Plastic Jungle provides users with two options for selling cards — a cash amount or a slightly higher amount in the form of (surprise!) an Amazon.com gift card. Ironic, but because Amazon has so many retailers and offerings, users who are unable to trade their cards may be swayed. Swapagift and Cardavenue don’t offer Amazon gift cards. Out of the three sites, Plastic Jungle is the easiest to navigate and browse, and it doesn’t require user registration to peruse listings for card trades and sales.
The top category of cards for sale/trade on Plastic Jungle is currently clothing, which isn’t surprising — cash is probably much more useful in this recession than an ugly Christmas sweater. The online model reminds me of the offline methods of secondhand stores like Buffalo Exchange that buy, sell and trade used clothing. You can walk away with cash or a slightly higher value in trade, which gives you the pick of existing store merchandise. It also gives me nostalgia about bartering through the computer game The Oregon Trail (hunting was way more fun, though).

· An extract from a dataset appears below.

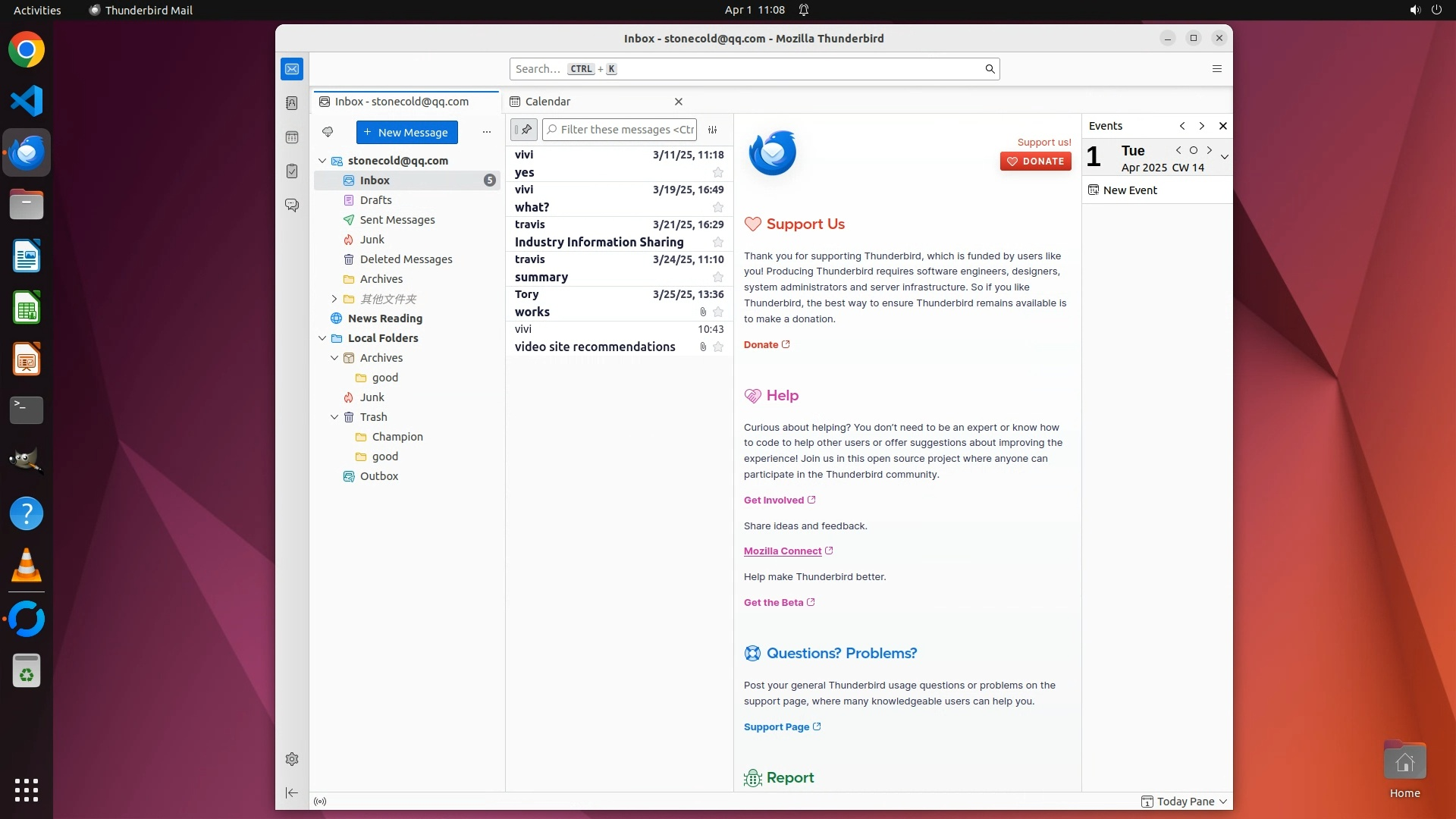The height and width of the screenshot is (819, 1456).
Task: Switch to the Calendar tab
Action: click(548, 102)
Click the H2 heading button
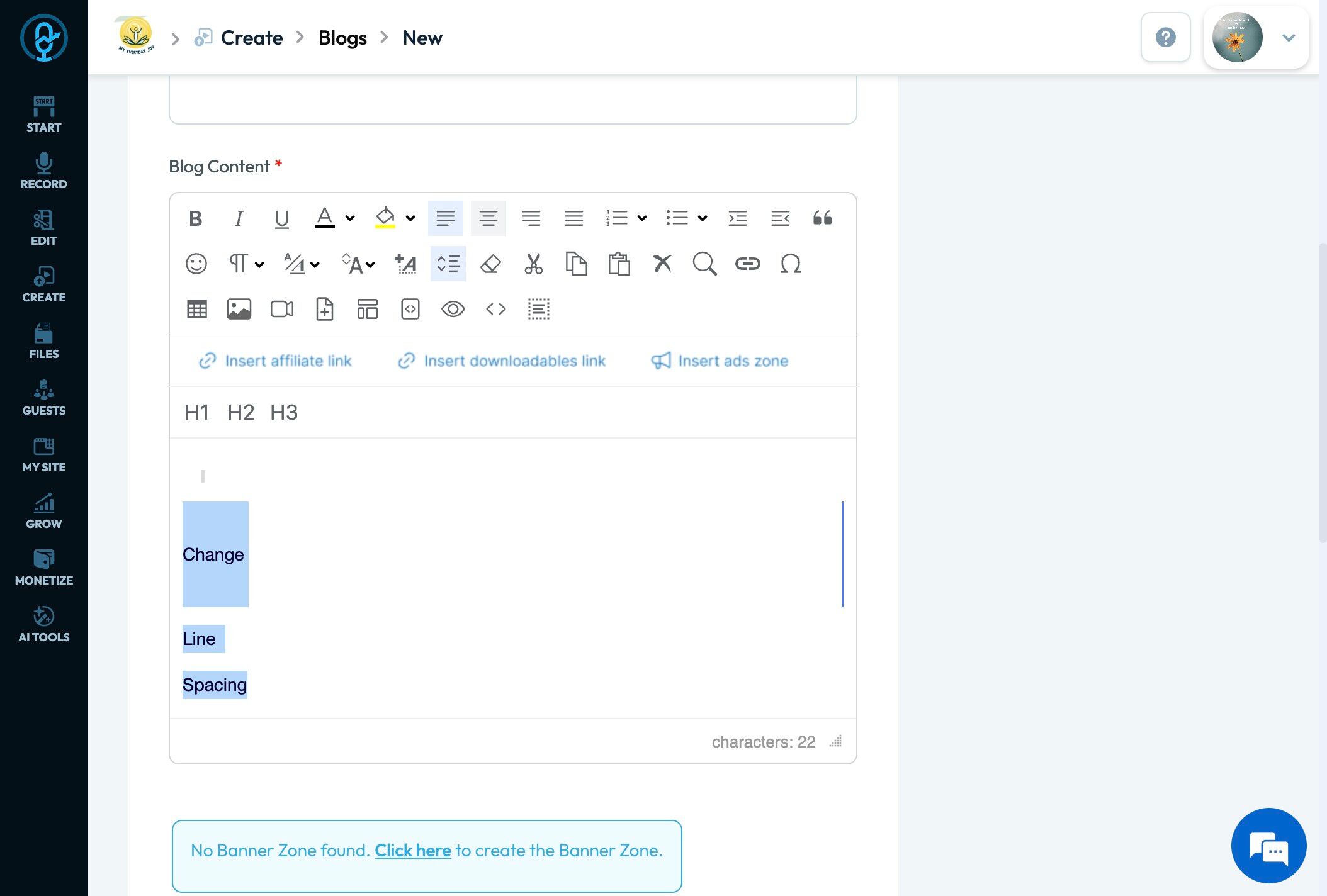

While gift card spending was up 25 percent in 2007, an estimated 10 to 40 percent fewer were bought this year, according to The New York Times. Shoppers preferred steep bargains on actual presents rather than gift cards and certificates with set values. With stores like Circuit City going bankrupt, there was also the danger that the retailer might not be around to redeem the card in time.
To try and combat the decline in gift card sales, stores have had to innovate. Target, a leader in gift card designs, switched from using magnetic strips to bar codes, which means that the gift card can take on forms other than a flimsy plastic rectangle. This year, the store offered gift cards in the form of a minuscule digital camera, USB drive, container of M&Ms and a night light, among others, which is pretty neat. But I’ll still take paper in the form of cash or checks over plastic gift cards — wouldn’t you?
It seems to me that the only cards that everyone was really clamoring over this year were from iTunes and Best Buy — and that could be because I was surrounded by tech lovers. I’m not sure how these gift card exchange web sites will perform given the decline in gift card popularity, and the percentage of people who don’t even use their cards. However, any value or money I could get for an unwanted gift card is better than nothing at all.